The brothers’ names are listed to the right: each of them had many more careers than putting out campus fires. Some became legendary among the members of the community.

The first brother on the left, holding the ax, is Brother Peter Claver Hosinski who in 1910 became the founding principal of Holy Trinity High School in Chicago, IL. He would also serve as a Bengal missionary for many years.  Several members of his family joined Holy Cross: his sister, Sister Severina, and two of his brothers and an uncle became Holy Cross Priests. Father Ted Hesburgh’s personal secretary for over thirty years was Mrs. Helen Hosinski. 

To Hosinski’s left is Brother Bernard Gervais, an incredibly gifted man who held many positions of authority in the congregation.  Over a space of many years he created le Matricule, the membership register, listing the names of all of the men who joined the Congregation of Holy Cross – priests and brothers – beginning in 1820 with Abbé Dujarié as number 1. The detailed list ends with number 5,700, Frère Gabriel (Jean-August Rondel). Gervais worked on this list from 1936 through 1941.

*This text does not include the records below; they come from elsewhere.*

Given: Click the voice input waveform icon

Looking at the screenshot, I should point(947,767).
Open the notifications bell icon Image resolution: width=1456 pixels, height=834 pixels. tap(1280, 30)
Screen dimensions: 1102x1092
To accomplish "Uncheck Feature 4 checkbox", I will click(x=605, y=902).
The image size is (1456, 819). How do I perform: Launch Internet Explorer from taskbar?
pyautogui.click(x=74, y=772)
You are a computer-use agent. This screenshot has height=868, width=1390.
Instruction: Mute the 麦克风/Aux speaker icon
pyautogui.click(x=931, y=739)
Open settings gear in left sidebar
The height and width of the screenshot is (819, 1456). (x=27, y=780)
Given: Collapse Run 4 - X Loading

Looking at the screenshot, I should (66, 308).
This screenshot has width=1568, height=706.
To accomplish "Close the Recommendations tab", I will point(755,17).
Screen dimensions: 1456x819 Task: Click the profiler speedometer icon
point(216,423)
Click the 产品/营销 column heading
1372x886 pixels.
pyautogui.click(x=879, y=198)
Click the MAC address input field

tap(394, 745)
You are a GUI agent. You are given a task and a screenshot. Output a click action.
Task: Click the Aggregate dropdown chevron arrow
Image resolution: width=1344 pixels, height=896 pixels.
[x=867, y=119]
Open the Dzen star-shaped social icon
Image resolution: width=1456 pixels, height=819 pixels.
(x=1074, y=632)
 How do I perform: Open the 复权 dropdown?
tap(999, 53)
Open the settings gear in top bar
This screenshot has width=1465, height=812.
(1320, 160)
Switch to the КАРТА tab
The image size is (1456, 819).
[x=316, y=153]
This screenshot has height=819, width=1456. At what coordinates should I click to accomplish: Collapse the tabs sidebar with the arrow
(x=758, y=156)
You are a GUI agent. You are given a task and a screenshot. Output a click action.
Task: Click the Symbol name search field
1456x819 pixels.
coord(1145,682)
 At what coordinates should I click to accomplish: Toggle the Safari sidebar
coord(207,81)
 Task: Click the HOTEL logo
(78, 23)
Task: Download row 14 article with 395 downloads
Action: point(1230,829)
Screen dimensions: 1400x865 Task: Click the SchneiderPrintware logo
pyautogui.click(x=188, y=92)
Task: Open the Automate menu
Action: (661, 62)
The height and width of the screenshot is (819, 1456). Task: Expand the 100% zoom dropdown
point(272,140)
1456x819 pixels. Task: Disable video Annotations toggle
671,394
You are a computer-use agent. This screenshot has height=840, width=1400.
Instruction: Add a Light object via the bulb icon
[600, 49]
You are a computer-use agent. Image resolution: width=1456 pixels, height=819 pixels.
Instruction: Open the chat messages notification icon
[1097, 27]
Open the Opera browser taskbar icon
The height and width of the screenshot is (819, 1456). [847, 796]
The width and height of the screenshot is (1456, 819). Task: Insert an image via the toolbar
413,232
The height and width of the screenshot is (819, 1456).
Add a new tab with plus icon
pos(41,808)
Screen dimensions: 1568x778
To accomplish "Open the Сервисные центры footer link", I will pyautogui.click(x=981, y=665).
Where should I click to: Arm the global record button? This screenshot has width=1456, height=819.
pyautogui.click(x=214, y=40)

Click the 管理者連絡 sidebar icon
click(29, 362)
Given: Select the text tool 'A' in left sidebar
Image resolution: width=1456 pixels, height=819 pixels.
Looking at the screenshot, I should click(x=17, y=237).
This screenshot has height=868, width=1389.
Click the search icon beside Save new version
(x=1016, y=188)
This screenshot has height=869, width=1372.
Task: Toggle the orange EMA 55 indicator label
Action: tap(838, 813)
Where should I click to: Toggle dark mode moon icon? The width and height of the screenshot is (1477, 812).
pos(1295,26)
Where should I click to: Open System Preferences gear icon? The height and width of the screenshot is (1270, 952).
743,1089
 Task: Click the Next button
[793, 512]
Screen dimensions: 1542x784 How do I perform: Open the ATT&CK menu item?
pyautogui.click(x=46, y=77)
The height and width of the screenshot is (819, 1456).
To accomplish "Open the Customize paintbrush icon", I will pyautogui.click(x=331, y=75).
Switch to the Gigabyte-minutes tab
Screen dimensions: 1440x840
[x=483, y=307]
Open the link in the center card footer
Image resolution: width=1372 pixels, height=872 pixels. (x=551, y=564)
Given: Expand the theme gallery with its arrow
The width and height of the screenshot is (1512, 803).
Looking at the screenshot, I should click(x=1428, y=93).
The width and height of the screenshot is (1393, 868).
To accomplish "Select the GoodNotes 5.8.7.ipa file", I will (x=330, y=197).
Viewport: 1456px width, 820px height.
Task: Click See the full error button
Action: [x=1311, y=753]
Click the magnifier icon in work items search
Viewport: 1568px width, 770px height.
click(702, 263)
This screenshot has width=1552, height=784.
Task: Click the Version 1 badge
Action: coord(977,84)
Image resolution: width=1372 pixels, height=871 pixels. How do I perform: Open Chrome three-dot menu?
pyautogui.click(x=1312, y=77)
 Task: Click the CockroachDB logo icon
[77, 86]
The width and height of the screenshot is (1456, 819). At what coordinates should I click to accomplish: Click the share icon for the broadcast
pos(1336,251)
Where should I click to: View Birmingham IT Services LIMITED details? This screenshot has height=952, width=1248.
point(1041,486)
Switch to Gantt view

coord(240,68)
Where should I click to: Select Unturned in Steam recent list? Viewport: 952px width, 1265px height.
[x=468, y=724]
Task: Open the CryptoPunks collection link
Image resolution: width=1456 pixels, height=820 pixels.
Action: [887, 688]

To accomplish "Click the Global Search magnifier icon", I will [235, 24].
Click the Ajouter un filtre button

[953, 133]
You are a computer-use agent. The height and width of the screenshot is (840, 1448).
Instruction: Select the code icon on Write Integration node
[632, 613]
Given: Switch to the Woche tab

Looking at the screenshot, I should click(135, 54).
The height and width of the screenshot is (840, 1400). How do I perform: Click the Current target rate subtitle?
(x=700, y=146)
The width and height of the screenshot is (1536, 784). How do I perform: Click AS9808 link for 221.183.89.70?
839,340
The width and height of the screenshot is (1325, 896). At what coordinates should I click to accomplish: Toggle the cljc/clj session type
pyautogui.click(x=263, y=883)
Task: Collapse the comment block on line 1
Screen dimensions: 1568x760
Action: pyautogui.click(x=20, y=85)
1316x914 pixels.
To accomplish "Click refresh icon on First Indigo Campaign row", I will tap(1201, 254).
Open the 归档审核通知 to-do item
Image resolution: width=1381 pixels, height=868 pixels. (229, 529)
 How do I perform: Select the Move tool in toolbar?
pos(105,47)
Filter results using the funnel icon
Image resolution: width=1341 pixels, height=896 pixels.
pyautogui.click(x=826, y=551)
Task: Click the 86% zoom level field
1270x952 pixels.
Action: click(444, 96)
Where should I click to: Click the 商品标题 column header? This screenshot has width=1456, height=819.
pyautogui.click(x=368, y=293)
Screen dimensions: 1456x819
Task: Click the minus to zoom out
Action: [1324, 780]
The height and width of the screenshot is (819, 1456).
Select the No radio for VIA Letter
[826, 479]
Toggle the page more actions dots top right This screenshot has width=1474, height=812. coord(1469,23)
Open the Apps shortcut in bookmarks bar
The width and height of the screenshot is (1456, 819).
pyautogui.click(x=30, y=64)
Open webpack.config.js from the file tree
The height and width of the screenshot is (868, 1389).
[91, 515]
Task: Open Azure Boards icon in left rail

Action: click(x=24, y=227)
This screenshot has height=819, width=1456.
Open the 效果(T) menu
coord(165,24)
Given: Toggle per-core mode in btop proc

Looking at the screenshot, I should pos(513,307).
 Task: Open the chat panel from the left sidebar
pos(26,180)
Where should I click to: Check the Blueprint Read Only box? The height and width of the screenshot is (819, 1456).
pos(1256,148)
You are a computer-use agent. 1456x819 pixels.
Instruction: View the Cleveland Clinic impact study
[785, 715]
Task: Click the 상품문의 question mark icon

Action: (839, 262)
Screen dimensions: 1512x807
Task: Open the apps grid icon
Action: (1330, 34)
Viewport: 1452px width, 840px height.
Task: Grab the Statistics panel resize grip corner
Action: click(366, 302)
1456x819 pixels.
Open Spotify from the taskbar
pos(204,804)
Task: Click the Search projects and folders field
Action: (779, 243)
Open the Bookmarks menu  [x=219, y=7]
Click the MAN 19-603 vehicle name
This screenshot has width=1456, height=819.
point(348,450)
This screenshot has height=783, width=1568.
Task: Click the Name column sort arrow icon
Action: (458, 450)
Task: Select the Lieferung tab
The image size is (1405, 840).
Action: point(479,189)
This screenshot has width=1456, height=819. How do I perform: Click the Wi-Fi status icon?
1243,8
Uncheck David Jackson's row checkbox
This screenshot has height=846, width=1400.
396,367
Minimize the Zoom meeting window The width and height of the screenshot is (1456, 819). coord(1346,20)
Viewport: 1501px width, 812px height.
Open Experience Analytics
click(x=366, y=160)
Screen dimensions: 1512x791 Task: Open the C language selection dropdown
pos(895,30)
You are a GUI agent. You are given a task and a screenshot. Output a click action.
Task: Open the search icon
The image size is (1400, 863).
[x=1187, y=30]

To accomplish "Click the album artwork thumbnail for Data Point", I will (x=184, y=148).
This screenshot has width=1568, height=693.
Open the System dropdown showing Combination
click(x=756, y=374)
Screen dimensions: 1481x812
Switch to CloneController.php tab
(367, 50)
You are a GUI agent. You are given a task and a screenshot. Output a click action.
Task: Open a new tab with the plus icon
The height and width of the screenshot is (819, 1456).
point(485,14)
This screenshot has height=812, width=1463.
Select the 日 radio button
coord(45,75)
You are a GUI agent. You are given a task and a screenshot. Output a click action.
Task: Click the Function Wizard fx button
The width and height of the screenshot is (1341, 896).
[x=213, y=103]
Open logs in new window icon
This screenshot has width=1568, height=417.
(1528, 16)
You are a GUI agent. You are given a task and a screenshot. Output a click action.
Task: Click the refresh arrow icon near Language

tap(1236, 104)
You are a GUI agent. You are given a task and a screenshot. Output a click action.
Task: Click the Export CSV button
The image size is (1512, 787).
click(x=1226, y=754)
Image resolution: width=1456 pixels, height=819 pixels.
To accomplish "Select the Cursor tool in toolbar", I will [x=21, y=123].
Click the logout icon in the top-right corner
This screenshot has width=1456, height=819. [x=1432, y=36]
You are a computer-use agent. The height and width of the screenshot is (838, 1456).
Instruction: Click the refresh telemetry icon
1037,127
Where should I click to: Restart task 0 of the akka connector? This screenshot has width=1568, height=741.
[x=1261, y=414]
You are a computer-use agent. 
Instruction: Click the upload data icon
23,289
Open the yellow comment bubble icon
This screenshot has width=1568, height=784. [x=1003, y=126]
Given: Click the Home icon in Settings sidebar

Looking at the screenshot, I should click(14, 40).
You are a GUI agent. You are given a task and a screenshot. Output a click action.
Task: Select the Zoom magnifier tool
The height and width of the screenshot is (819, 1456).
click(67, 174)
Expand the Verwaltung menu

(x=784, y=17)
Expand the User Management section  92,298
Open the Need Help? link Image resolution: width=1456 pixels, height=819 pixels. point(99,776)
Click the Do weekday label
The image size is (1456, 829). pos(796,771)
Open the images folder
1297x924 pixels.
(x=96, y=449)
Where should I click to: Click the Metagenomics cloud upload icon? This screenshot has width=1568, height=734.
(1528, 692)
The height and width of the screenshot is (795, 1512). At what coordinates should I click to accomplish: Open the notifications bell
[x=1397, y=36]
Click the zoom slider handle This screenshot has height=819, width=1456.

The third member is Brother Raymond Ott peeking over Brother Bernard’s shoulder. He worked at the Ave Maria Press and was a canvasser – a salesman – of the Ave Maria for nearly thirty-five years.  The Fourth is Brother Walter Remlinger, who also became a Bengal missionary. He contracted a fatal form of malaria and was sent back to Notre Dame where he was celebrated as a very holy brother because of enduring such a “torturous death”.

Brother Maximum Czyzewski is the fifth man who went on to serve as a teacher at Holy Trinity High School for fifty-four years, and he was the fourth principal from 1917-1920.  Father James S. Ready, number six, would go on to be appointed in 1918, the vice president of Columbia University in Portland, OR, now the University of Portland.

Brother James, number seven, is the one of the “lost brothers” as there are no documents to be found about his years in Holy Cross.  So also, with Brother number nine. Under a magnifying glass his name appears to be Brother Assisi; however, there is no such name in le Matricule. There is a possibility that this is Brother Arsenius Luther, and he would be about the right age of the man pictured.

Number eight, Brother Stanislaus Kurowski, was an elementary teacher, accomplished organist and dramatist who worked at St. Hedwig’s Parish and School in South Bend. And the last, Brother Ernest Heller, number ten, was a teacher and the third Bengal missionary.

Yes, the early brothers and priests were jacks-of-all-trades, and, truly, the masters of most of them. Ave Crux Spes Unica.